Another studied used the ANCHOR3 system in combination with MS2-labeled mRNAs to study the motion of a tagged genomic locus in human cells (66). The advantage of this system over the yeast studies was the ability to measure motion before and after the appearance of a nascent mRNA as opposed to assuming that the locus was always transcriptionally active. Analysis of the motion of ANCHOR tagged loci before and after transcription activation showed that transcription initiation by RNA polymerase II correlated with increased locus confinement (66). Interestingly, the adenosine analog and transcriptional elongation inhibitor, 5,6-Dichloro-1-β-d-ribofuranosylbenzimidazol (DRB), did not seem to affect the motion of the tagged transcribed locus. This suggests that transcription initiation induces the confinement of the locus, a hypothesis supported by the observation that the transcriptional initiation inhibitor, triptolide (TRP), when added to transcriptionally stimulated cells, releases locus confinement. While it is unclear if confining the motion of a locus plays a functional role in transcription, it may be that its confinement promotes the formation of transcriptional domains. Interestingly, Nozaki et al. showed that DRB treatment did not affect H2B chromatin domain size but did increase dynamics in general (91). More experiments will be required to understand the exact effect of DRB. It is likely that removal of elongation complexes by DRB could release constraint, DRB may also have other effects and more precise molecular manipulations of transcription should be performed.
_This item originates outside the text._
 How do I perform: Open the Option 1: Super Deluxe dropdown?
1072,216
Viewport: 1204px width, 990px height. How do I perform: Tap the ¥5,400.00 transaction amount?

Using the CARGO-dCas9 imaging system, Gu et al., monitored the Fgf5 enhancer locus in mouse embryonic stem cells (mESC) and in differentiated mouse epiblast-like cells (mEpiLC) (62). They find that locus mobility increases at the Fgf5 enhancer locus in mEpiLCs versus mESCs and that the same effect is observed at the Fgf5 promoter locus. Since the Fgf5 enhancer locus is active during the mESC to mEpiLC transition they propose that transcriptional activation increases locus motion. In contrast to Nozaki et al., and Germier et al., these authors find that DRB, TRP as well as the transcriptional elongation inhibitor, flavopiridol, all reduce enhancer mobility (62). This is the first study to monitor locus dynamics at enhancer and promoter pairs and to monitor changes in dynamics during differentiation. To explain the increase of mobility of cis regulators, the authors propose a ‘stirring model’, in which the transcription induced motion affords a non-thermal molecular agitation that can ‘stir’ chromatin domains. Based on this model, the contact frequencies of enhancer-promoter may increase due to the stochastic confrontations within the topologically associating domain (TAD), not as a result of the establishment of stable enhancer-promoter loops (113).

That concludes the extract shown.